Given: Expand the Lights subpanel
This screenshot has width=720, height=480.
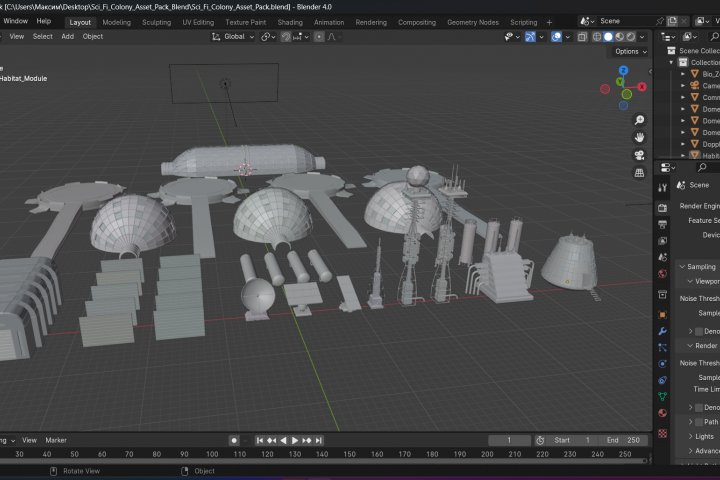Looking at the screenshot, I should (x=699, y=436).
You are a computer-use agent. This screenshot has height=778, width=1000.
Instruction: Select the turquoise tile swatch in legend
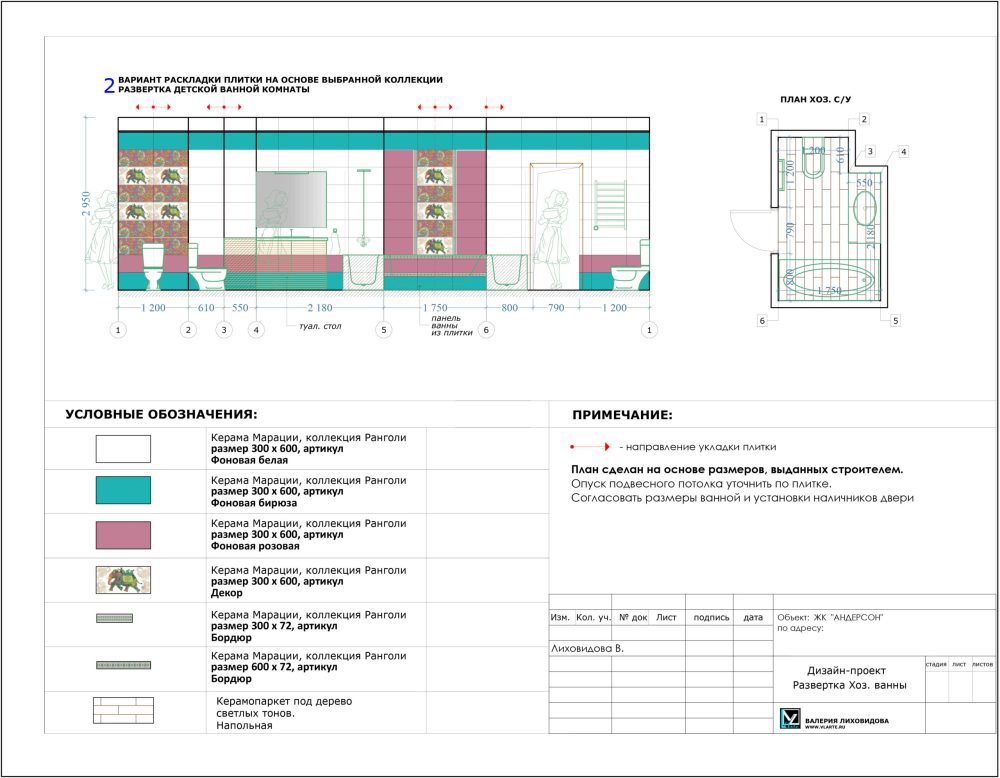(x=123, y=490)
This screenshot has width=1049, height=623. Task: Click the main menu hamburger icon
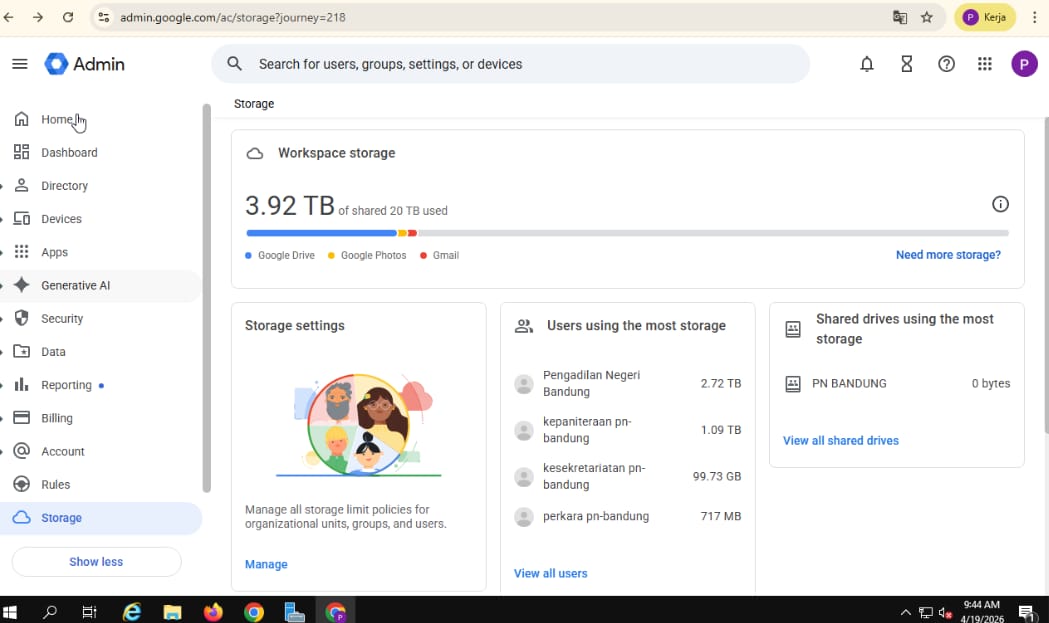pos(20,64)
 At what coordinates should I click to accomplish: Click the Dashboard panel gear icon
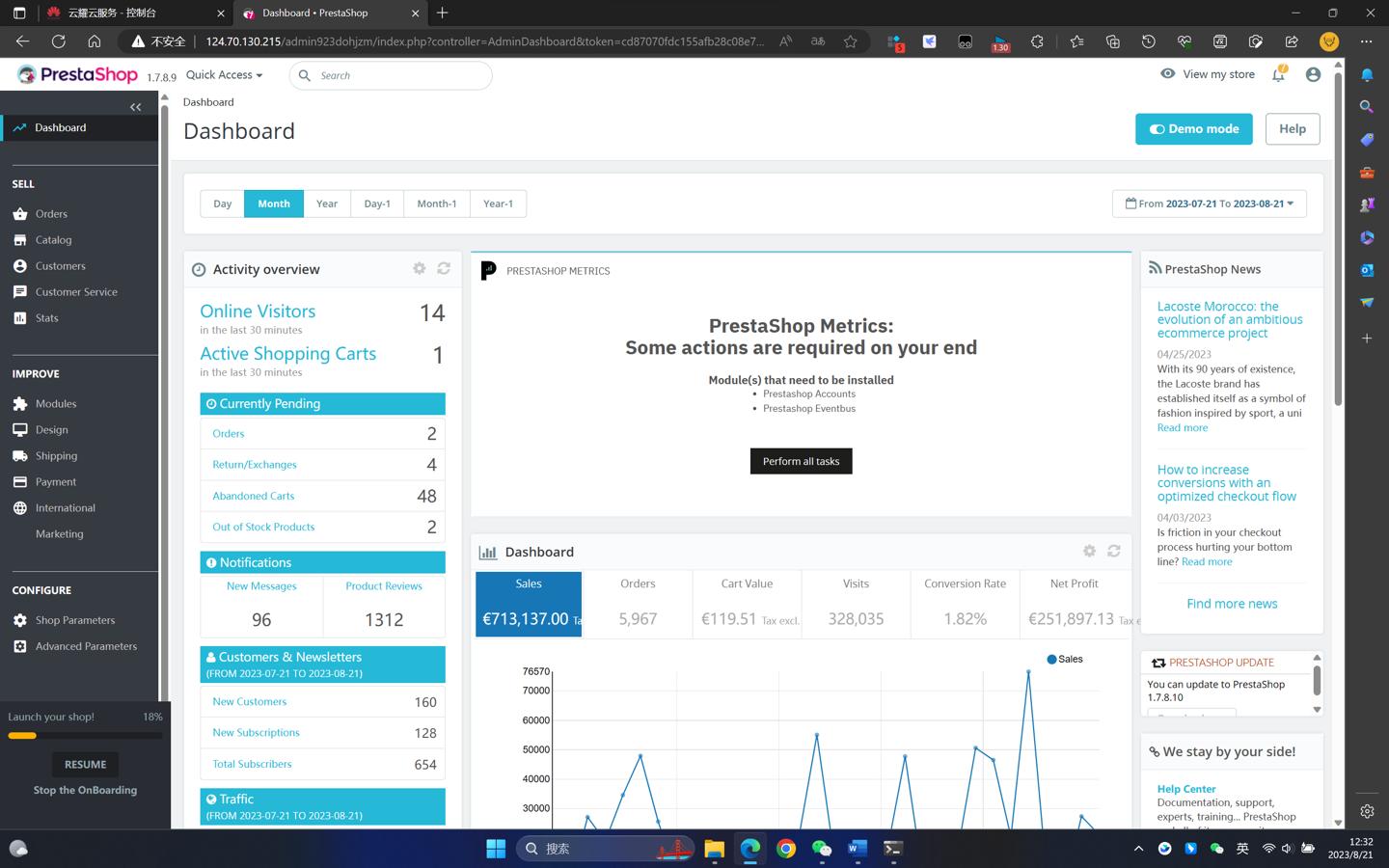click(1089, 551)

What is expected:
Your answer must be an exact repeat of the records above, with the pictures left out.

Answer section:
Given: Expand the Lights subpanel
This screenshot has width=720, height=480.
Looking at the screenshot, I should (x=699, y=436).
You are a computer-use agent. This screenshot has height=778, width=1000.
Instruction: Select the turquoise tile swatch in legend
(x=123, y=490)
This screenshot has width=1049, height=623. Task: Click the main menu hamburger icon
pos(20,64)
 At what coordinates should I click to accomplish: Click the Dashboard panel gear icon
click(1089, 551)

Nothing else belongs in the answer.